50 The primary judge then turned to consider whether, assuming there to be an "action", there would be any impact on protected subject matter. In this part of the Reasons, the primary judge again expressed her view regarding the meaning of the expression "National Heritage values" (see the Reasons, [209]-[217] and [226]). For example, the primary judge said at [209]-[210]:
209 … the indigenous heritage values of the [Western Tasmania Aboriginal Cultural Landscape] (being the National Heritage place for the purposes of s 15B) are (applying the language of the definition of indigenous heritage values in s 528) the significance of that area to Aboriginal people in accordance with their practices, observances, customs, traditions, beliefs or history. That is the subject matter protected by s 15B(4). It is because of the significance of the area to Aboriginal people in accordance with their practices, observances, customs, traditions, beliefs or history that the [Western Tasmania Aboriginal Cultural Landscape] has "outstanding heritage value to the nation because of the place's importance in the course, or pattern, of Australia's natural or cultural history". The legislative scheme leaves the determination of the value, and the reason for its value, to the executive.
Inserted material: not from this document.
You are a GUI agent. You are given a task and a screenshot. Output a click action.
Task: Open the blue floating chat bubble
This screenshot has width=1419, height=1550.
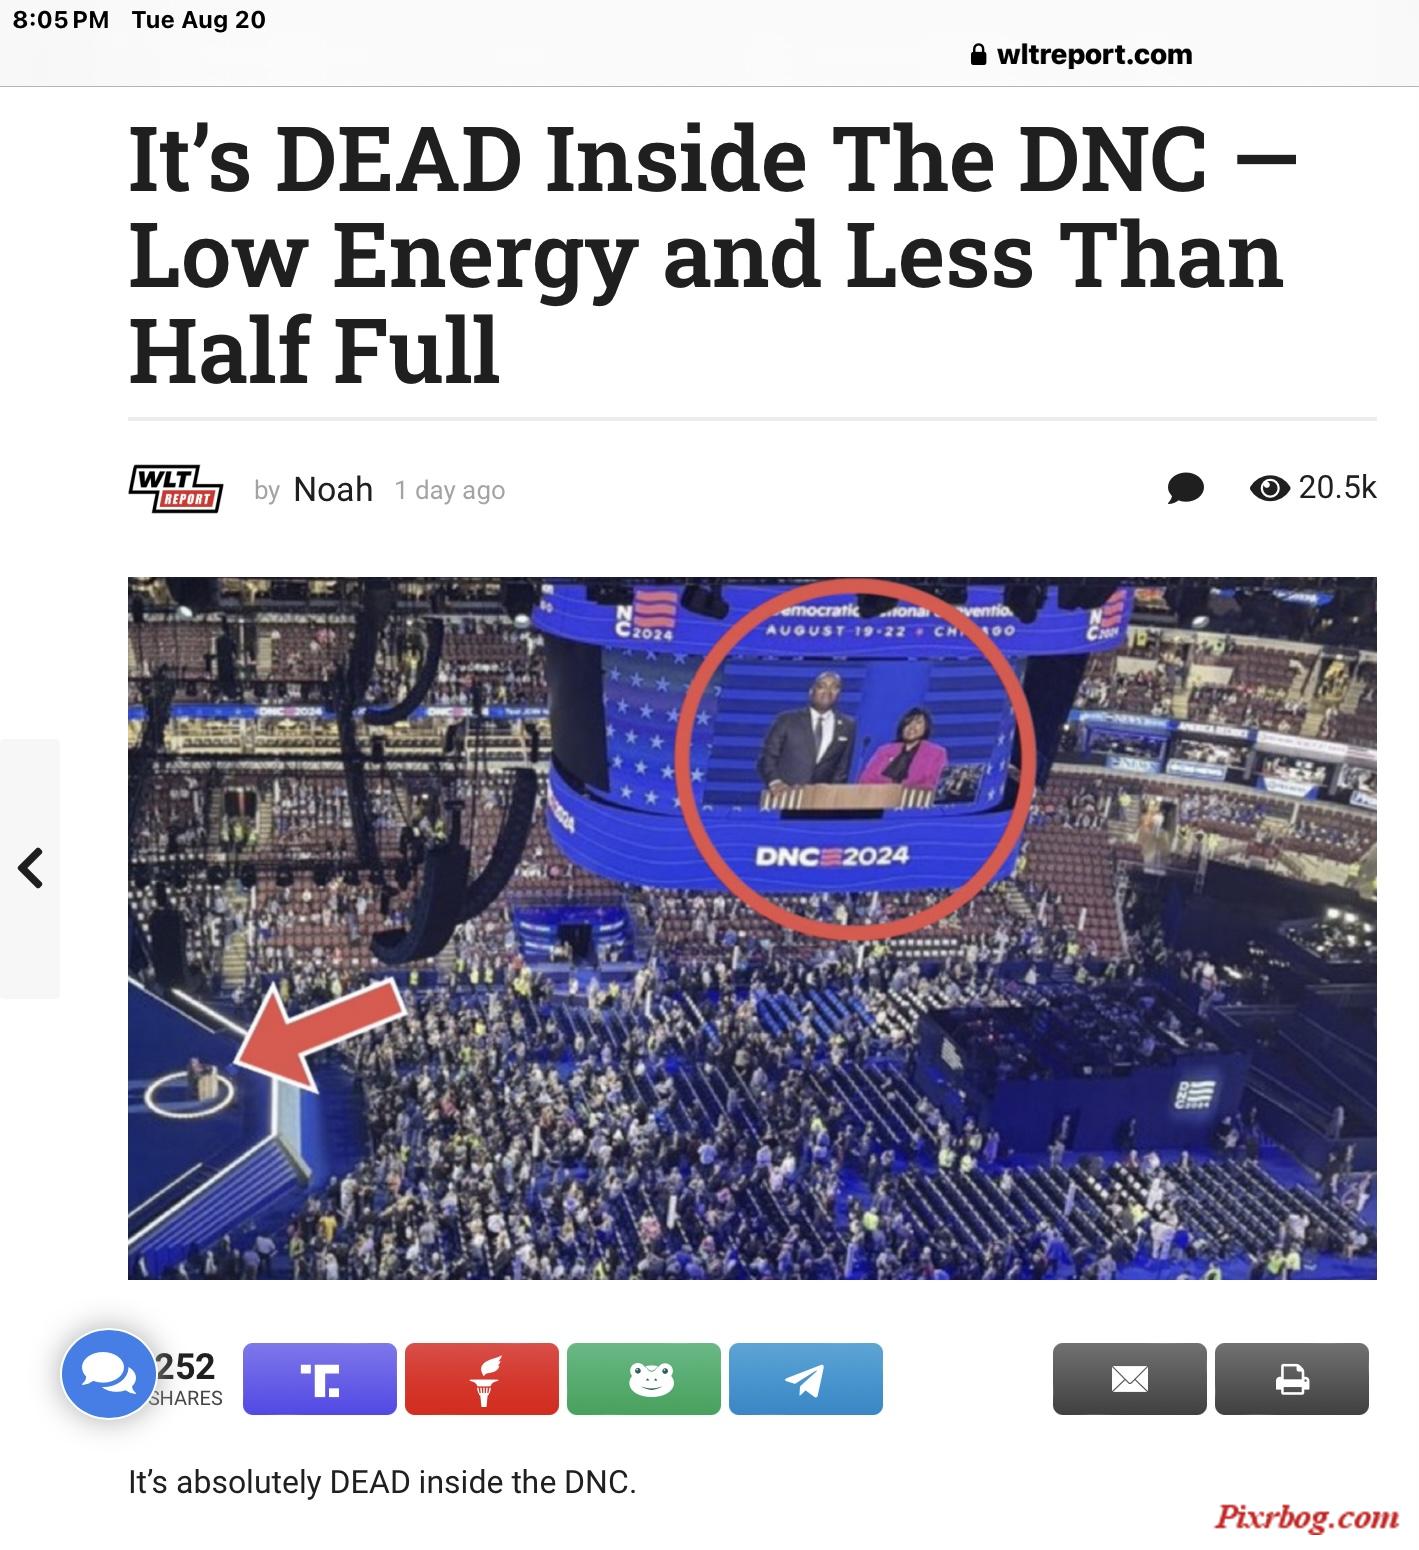[x=108, y=1374]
However having carefully considered all relevant material, and once the Minister makes a declaration under s 324JJ what occurs is the identification of the value which becomes the subject matter of the protection under s 15B, and integral to that value is the reason the Minister has identified for the value of the place. Here, the Minister identified the reason as the significance of the [Western Tasmania Aboriginal Cultural Landscape] to Aboriginal people in accordance with their practices, observances, customs, traditions, beliefs or history.
210 The assessment of significant impact must be directed at that subject matter.
51 The primary judge proceeded to assess whether or not there was (or would be) a significant impact by reference to the protected subject matter as so identified. This required a consideration of the statutory meaning of "impact" in s 527E of the EPBC Act, set out below. The primary judge concluded that the Secretary's proposed actions were likely to have a significant impact on the indigenous heritage values of the Western Tasmania Aboriginal Cultural Landscape (Reasons, [289]-[295], [298]).